You may have heard the story earlier this week of two people who drowned in the DuPage River in Shorewood. The video above from WGN tells the story.

The incident started because one of the victims was apparently walking along the low head dam located in the Hammel Woods Forest Preserve. It’s not the first time the dam has lead to bodies needing to be recovered from the water.

You see these types of dams all over the area; on the Fox River and DuPage Rivers. They have their roots in the early industrial days of the area when industry relied on the mechanical power of the rivers, usually for types of mills. Now, they are mostly obsolete.

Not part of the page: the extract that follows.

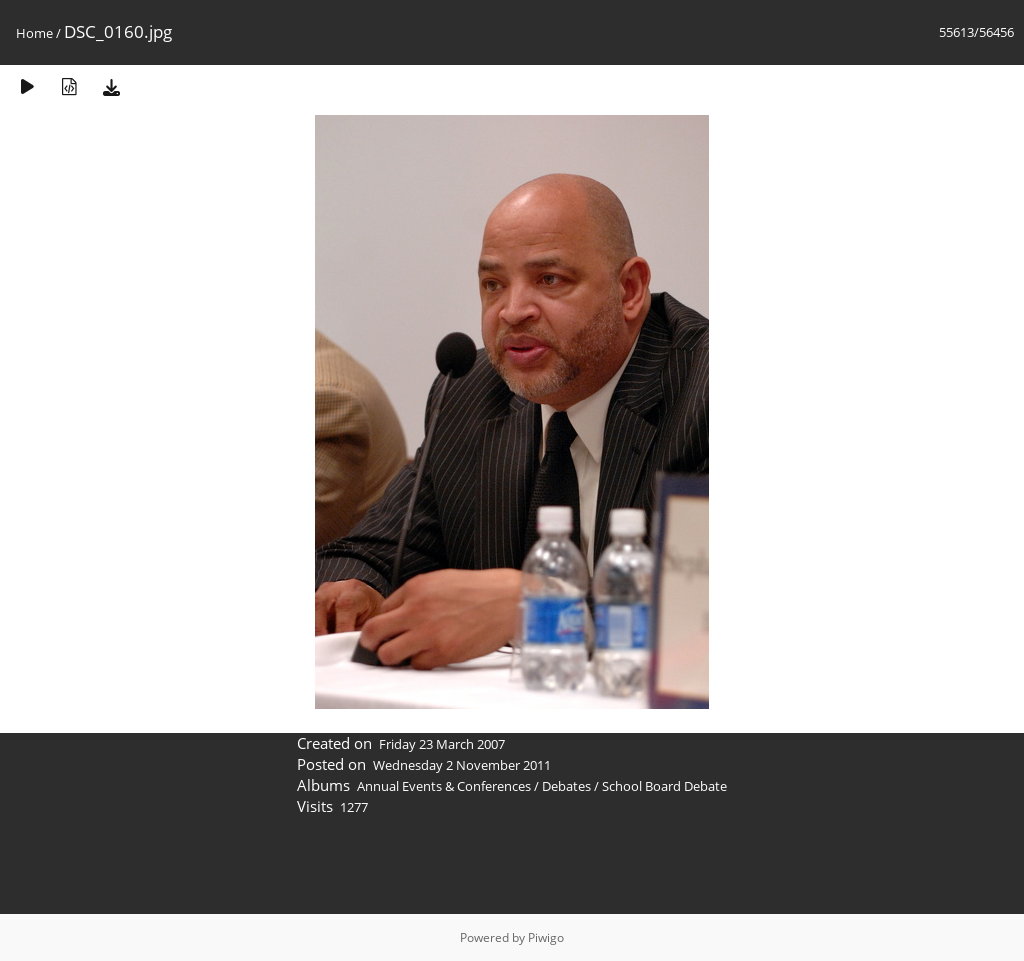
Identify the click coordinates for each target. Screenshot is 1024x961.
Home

According to this study dams on the DuPage River by the EPA in 2003, while the dams may once have served a purpose, they don’t do much of anything today:

As discussed in Sections 2 through 5 of this report, three of the five dams within the study area do not provide any useful function other than they maintain a flat water pool and create the sound of rushing water, both of which are usually considered attractive to many people visiting the public areas around these dams. Moreover, all of the dams (the ones at Channahon and Hammel Woods in particular) create an elevated safety hazard to the people using the river, be it for fishing, swimming, or boating.

Bottom line, the risk far outweighs the reward for this dam in Hammell Woods to remain in place.

Check this out from a report by WKD Engineering regarding the possibility of removing the dam two years ago.

The Hammel Woods Dam is approximately 80-90 years old and is constructed of quarried limestone with a concrete foundation as described in the document entitled, “Assessment of the Hammel Woods Dam and Its Impacts to the DuPage River”, 2003. Previous investigations of the site revealed that the low head dam across the river at this location impedes aquatic species movement upstream, forces paddlers to portage around the structure under most flow conditions, and presents a life- threatening hazard to paddlers who go over the dam or for persons wading the river immediately below the dam. Thankfully, and finally, the Forest District of Will County has started to move in the direction of dam removal.

There’s a reason they are called “death machines.” If you feel the same way, you can sign this petition to try and expedite the process.

It seems like experts have been calling for a removal of that dam since AT LEAST 2003 (with that study by the EPA).

The warning signs aren’t cutting it. The dam has to go.